One notable exception: equipment in the “frequent and substantial servicing” category, along with oxygen equipment still in its rental period, isn’t eligible for separate repair or maintenance payments. Those costs are built into the rental fees.
Steps to Get DME
- Schedule a qualifying visit. See your physician, NP, PA, or CNS in person or via telehealth. Discuss your functional needs and why you need the equipment.
- Get a complete written order. Confirm it includes your name, the specific item, the provider’s NPI, their signature, and the date.
- Find an enrolled supplier. Use Medicare’s supplier directory to locate one in your area. If you’re in a competitive bidding area, verify the supplier holds a contract for your item category.
- Confirm coverage before you commit. Ask the supplier to verify your Medicare eligibility and confirm the item is covered. If there’s any doubt, request that they submit a prior authorization or predetermination.
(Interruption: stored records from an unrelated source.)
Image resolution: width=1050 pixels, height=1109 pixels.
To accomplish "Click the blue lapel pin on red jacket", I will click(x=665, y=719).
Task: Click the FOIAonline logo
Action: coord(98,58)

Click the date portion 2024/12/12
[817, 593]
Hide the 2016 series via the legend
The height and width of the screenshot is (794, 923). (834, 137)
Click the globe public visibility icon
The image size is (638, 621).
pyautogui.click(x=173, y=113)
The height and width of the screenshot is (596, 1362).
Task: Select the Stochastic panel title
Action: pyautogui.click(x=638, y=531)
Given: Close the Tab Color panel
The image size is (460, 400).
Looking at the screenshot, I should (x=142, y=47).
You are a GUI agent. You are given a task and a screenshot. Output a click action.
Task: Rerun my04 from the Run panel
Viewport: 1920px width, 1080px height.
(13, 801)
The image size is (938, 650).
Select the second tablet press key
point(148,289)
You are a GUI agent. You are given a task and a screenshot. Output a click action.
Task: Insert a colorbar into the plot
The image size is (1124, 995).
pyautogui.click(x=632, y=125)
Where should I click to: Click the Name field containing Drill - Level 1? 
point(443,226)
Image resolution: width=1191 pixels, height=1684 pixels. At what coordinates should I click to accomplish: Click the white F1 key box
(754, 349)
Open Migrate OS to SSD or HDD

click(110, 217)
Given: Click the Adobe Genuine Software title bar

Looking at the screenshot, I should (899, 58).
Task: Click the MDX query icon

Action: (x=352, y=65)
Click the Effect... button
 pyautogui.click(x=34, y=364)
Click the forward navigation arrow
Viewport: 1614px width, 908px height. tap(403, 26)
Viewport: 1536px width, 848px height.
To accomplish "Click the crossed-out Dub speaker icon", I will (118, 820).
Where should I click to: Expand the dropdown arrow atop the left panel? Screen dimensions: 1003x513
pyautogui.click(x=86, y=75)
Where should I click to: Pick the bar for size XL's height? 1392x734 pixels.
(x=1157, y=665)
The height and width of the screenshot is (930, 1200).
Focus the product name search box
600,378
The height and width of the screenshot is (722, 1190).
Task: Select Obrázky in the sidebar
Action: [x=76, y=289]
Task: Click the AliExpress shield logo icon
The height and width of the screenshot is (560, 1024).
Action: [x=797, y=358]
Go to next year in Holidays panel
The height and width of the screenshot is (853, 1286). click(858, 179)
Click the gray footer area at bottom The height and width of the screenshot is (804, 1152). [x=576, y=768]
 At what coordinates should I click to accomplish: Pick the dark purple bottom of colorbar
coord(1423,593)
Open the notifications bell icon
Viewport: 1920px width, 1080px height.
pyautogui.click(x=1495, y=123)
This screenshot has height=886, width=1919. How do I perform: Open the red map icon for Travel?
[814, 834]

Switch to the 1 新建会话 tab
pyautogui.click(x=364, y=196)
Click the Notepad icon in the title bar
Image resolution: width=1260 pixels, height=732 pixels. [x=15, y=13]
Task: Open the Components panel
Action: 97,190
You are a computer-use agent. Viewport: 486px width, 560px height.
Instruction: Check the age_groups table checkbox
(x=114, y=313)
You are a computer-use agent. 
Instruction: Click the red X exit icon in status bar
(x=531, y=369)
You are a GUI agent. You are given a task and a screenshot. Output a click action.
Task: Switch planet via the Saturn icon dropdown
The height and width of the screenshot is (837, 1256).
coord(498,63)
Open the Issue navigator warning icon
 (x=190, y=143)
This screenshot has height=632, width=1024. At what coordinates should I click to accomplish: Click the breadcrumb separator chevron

- Understand your cost share. You’ll owe 20% of the Medicare-approved amount after your Part B deductible is met. For rental items, this is a monthly payment. Ask the supplier for a written estimate.
- Keep your documentation. Hold onto copies of your prescription, supplier receipts, and any correspondence. If a claim is denied, these records are essential for an appeal.
Private Insurance and Medicaid
Most private insurers follow a similar framework to Medicare: you need a prescription, medical necessity documentation, and an in-network or approved supplier. The specifics vary by plan. Some require prior authorization before you receive the equipment, and skipping that step can mean paying full price. Call the number on your insurance card and ask about DME benefits before ordering anything.
Medicaid covers DME in every state, but the approved items, supplier networks, and cost-sharing rules differ significantly. Some state Medicaid programs require prior authorization for nearly all DME, while others have streamlined processes for common items like walkers and nebulizers. Your provider’s office or a local Medicaid office can clarify what applies in your state.
If you have both Medicare and Medicaid (dual eligibility), Medicaid often picks up the 20% coinsurance and deductible that Medicare doesn’t cover, potentially reducing your out-of-pocket cost to zero.